Since when is Bryce Florie a starter? I guess I'm not on top of all things Red Sox. In fact I really didn't even know Florie was on the team until he pitched really well in middle relief shortly after I got home from my trip. I called up Nancy and asked "who on earth is Bryce Florie?" I guess Jimy with one M wants to give the bullpen some work so they'll be sharp for the playoffs, 'cause Wakefield came in fairly early and Florie wasn't doing badly.
Tiny flying insects with kind of squared off moth like wings have invaded my office. A glance through my brand new copy of National Audubon Society Field Guide to New England, which I bought to replace the copy that was stolen along with my binoculars, scope, tripod and my National Geographic bird book, reveals no clue as to their identity. I hope they're not something I should be worried about.

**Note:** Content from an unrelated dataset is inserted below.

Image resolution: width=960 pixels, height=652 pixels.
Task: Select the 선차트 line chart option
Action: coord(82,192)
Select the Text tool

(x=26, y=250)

WBUR has been doing a promo all day for their local noontime news show, Here and Now, which is having a bit about Lowell Celebrates Kerouac on today's show. When I checked the web site, I was mildly disappointed that the blurb didn't mention Paul Marion. Paul's been working on a forthcoming collection of Kerouac's early writings for ages now and it's supposed to come out in November. He read some very early Kerouac from the archives to a bunch of us at Andover Bookstore several months ago. When the heavily promoted bit came on though, it was in fact Paul Marion reading from Atop an Underwood, the collection that he's been editing. He's going to be reading more early Kerouac at the Whistler House Museum of Art on Saturday afternoon as part of Lowell Celebrates Kerouac.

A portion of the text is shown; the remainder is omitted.